**Tarea A**
Transcriba de los poemas, sin alterar nada, todo el tramo que va desde "Me niega su" hasta "adorable, pelambree /inspiradora!".
**Tarea B**
Retome los poemas y continúelos a partir del último verso que aparece.

Mi alma, cuando besé a Agatón, subió a /mis labios
como si anhelara (¡pobrecita!) pasarse a él.
Platón

Con las bocas juntas yacimos, sus pechos /desnudos
curvados bajo mis dedos, mi furia /pastando en lo profundo
de la plateada llanura de su cuello y luego, /nunca más.
Me niega su lecho. La mitad de su cuerpo /ha entregado
a Amor, la otra mitad a Prudencia.
Entre ambas muero.
Paulo Silenciario

¡Oh barba adorable, pelambree /inspiradora!
Pero si dejar crecer la barba, amigo mío, /significa ganar sabiduría,
cualquier cabra vieja podría ser Platón.

Datos extraídos de una colección:
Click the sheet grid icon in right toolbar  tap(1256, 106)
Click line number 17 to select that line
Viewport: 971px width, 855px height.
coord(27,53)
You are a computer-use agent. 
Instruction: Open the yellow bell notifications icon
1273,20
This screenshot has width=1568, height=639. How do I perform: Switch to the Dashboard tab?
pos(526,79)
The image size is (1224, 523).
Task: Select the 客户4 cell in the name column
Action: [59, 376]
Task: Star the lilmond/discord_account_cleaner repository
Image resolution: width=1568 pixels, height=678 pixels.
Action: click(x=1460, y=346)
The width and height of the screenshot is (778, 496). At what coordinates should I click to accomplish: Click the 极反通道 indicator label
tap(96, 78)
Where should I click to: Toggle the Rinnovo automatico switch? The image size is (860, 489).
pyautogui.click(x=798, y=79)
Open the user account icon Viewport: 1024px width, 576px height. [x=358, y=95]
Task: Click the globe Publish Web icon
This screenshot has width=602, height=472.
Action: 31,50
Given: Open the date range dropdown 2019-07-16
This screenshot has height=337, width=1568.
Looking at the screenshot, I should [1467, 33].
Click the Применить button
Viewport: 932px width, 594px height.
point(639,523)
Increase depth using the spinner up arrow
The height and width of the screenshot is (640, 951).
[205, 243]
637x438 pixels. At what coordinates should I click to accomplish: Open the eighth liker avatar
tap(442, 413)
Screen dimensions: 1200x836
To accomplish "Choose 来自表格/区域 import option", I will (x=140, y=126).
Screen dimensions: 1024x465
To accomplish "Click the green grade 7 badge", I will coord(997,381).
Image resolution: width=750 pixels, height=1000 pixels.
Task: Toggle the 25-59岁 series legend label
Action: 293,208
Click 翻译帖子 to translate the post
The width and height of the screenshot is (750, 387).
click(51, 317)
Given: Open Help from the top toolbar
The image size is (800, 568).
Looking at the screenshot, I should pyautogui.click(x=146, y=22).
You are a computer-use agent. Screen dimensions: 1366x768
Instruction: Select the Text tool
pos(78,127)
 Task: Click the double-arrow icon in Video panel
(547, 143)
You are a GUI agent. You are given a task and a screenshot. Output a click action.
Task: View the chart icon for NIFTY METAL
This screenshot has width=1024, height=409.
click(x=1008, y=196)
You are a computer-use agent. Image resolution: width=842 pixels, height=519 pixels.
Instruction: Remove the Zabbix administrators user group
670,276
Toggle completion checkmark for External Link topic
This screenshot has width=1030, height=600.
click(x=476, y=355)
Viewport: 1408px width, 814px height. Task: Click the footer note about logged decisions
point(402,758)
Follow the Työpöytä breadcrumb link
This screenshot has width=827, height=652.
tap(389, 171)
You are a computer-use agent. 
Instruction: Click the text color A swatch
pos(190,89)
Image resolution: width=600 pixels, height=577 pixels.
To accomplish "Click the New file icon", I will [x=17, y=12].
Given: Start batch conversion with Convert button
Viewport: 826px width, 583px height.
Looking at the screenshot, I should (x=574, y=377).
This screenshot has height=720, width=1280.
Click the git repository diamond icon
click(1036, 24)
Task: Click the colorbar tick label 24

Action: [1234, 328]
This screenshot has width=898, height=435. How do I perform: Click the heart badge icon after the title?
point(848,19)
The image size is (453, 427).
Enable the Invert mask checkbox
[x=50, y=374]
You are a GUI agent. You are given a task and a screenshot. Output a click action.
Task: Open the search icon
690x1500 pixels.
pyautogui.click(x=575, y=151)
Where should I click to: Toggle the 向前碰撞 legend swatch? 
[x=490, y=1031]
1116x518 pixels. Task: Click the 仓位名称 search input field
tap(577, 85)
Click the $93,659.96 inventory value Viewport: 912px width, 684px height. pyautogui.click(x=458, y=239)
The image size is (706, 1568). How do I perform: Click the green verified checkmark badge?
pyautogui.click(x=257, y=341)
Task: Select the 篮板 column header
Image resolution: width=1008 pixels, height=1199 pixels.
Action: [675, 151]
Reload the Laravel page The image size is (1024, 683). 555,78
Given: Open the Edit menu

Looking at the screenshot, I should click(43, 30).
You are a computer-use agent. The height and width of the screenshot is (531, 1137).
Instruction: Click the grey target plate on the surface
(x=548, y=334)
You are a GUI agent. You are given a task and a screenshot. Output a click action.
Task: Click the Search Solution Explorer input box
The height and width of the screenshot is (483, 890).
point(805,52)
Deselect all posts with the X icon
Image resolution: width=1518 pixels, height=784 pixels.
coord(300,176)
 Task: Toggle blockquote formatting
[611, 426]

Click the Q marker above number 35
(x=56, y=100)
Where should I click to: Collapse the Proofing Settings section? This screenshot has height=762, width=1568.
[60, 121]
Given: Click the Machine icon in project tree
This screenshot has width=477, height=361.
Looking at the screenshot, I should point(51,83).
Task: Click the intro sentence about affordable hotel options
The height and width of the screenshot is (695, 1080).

**Respuesta A**
Me niega su lecho. La mitad de su cuerpo /ha entregado
a Amor, la otra mitad a Prudencia.
Entre ambas muero.
Paulo Silenciario

¡Oh barba adorable, pelambree /inspiradora!

**Respuesta B**
Luciano de Samosata

¿Qué edición inglesa de la Antología Palatina podría recomendarse? (3) Fitts está disponible en una edición rústica de New Directions, pero su selección no es amplia. La selección de Peter Jay, en Penguin, es buena. Probablemente la mejor sea Select Epigrams, de J. W. Mackail, un volumen de 1911, que ofrece versiones en prosa, pero sensibles y fieles al espíritu griego. Desafortunadamente, no se ha reeditado, y hay que buscarlo en las bibliotecas. Si el lector queda enganchado con el tema, puede acudir a la indispensable edición en cinco tomos de la Loeb Classical Library, publicada por la Harvard University Press.

Cuando más tarde Fitts se ocupó de Marcial (40-104 d.C), uno de los más grandes maestros de la sátira y del epigrama picaresco, se dejó llevar demasiado por su tendencia a bromear. Los anacronismos son divertidos, pero pueden excederse. En X, lxviii, Marcial se burla de una promiscua dama romana llamada Lelia, que trata de excitar a sus amantes hablándoles en griego en la cama. Pero cuando Fitts convierte a Lelia en Abigail, de los alrededores de Boston, y la hace hablar en francés, en mi opinión la cosa no funciona, por ingeniosa que sea.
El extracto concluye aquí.